Late-arriving log entries

Exported log entries are stored in hourly batches—files in Cloud Storage. Exported log file shards with the suffix An ("Append") hold log entries that arrived late.

Also, App Engine combines multiple sub-entries of type google.appengine.logging.v1.LogLine (also called AppLog or AppLogLine) under a primary log entry of type google.appengine.logging.v1.RequestLog for the request that causes the log activity. The log lines each have a "request ID" that identifies the primary entry. The Logs Viewer displays the log lines with the request log entry. Stackdriver Logging attempts to put all the log lines into the batch with the original request, even if their timestamps would place them in the next batch. If that is not possible, the request log entry might be missing some log lines, and there might be "orphan" log lines without a request in the next batch. If this possibility is important to you, be prepared to reconnect the pieces of the request when you process your logs.

Third party integration with Cloud Pub/Sub

Stackdriver Logging supports logging integration with third parties. See Stackdriver Partnerships for a current list of integrations.

You export your logs through a Cloud Pub/Sub topic and the third party receives your logs by subscribing to the same topic.

To perform the integration, expect to do something like the following:

  1. Obtain from the third party a Google Cloud Platform (GCP) service account name created from their GCP project. For example, You use this name to give the third party permission to receive your logs.

  2. In your project containing the logs,

    Enable the API

  3. Create a Pub/Sub topic. You can do this when you configure a log sink, or by following these steps:

    1. Go to the Pub/Sub topic list.
    2. Select Create topic and enter a topic name. For example, projects/my-project-id/topics/my-pubsub-topic. You will export your logs to this topic.
    3. Select Create.
    4. Authorize Stackdriver Logging to export logs to the topic. See Setting permissions for Cloud Pub/Sub.
  4. Authorize the third party to subscribe to your topic:

    1. Stay in the Pub/Sub topic list for your project in the GCP Console.
    2. Select your new topic.
    3. Select Permissions.
    4. Enter the third party's service account name.
    5. In the Select a role menu, select Pub/Sub Subscriber.
    6. Select Add.
  5. Give the third party the name of your Cloud Pub/Sub topic. For example, projects/my-project-number/topics/my-pubsub-topic. They should subscribe to the topic before you start exporting.

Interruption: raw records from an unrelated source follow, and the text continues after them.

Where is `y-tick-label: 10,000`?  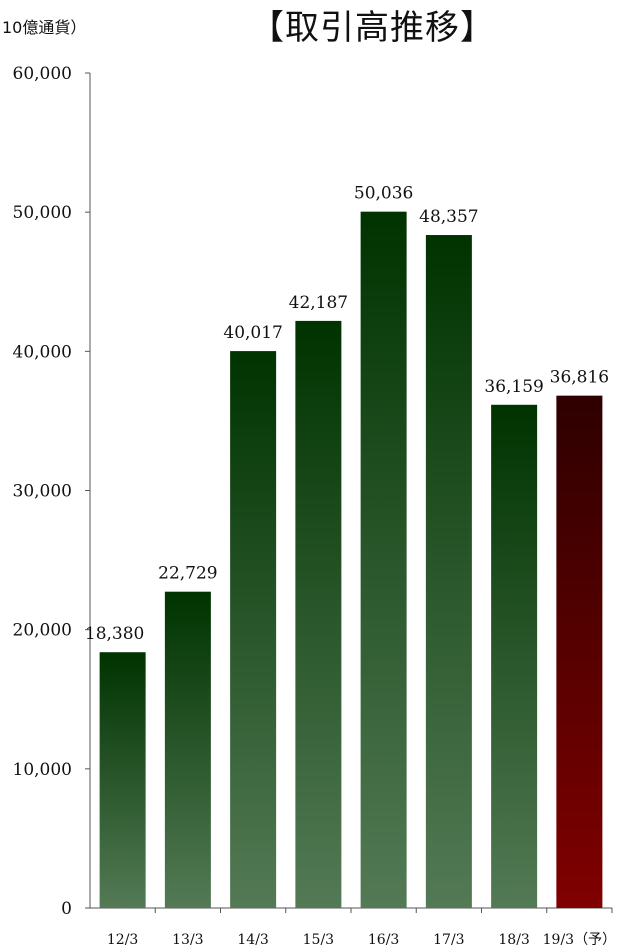
y-tick-label: 10,000 is located at coordinates (42, 770).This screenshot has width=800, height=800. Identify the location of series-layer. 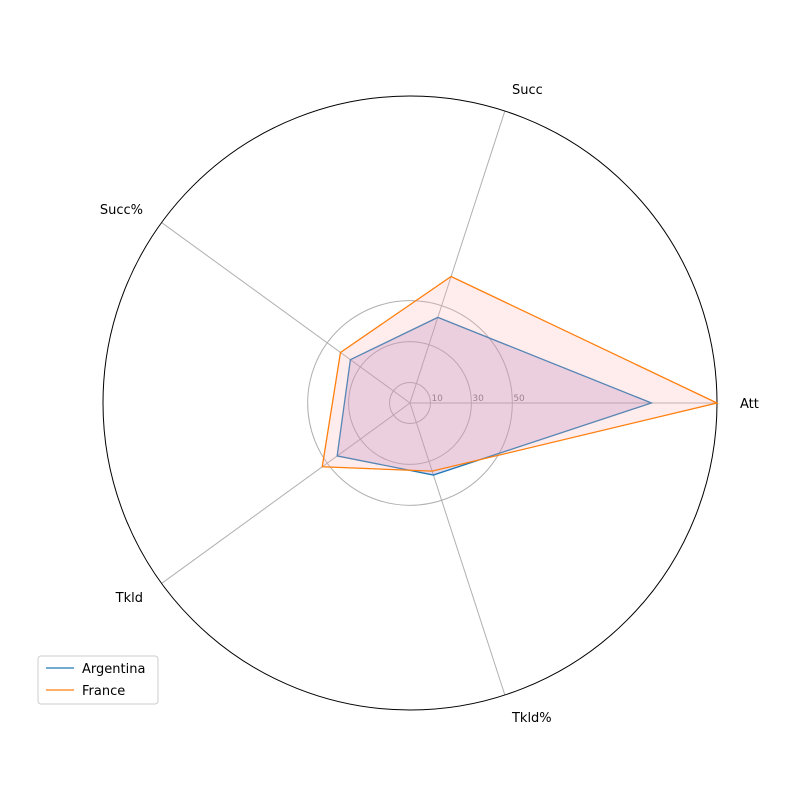
(520, 376).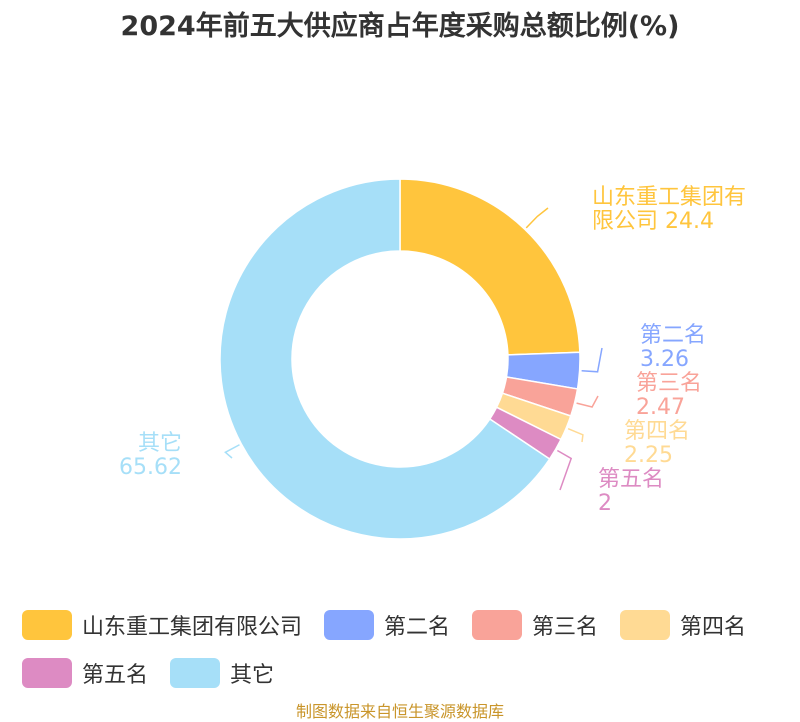 Image resolution: width=800 pixels, height=722 pixels. Describe the element at coordinates (657, 432) in the screenshot. I see `slice-label-4-line-1: 第四名` at that location.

  6. Start exporting the logs once your third party has subscribed to the topic:

    1. In your project containing the logs you want to export, click on Create Export above the search-filter box. This opens the Edit Export panel:

      Edit Export panel

    2. Enter a Sink Name.

    3. In the Sink Service menu, select Cloud Pub/Sub.
    4. In the Sink Destination menu, select the Cloud Pub/Sub topic to which the third party is subscribed.
    5. Select Create Sink to begin the export.
    6. A dialogue Sink created appears. This indicates that your export sink was successfully created with permissions to write future matching logs to the destination you selected.

Your third party should begin receiving the log entries right away.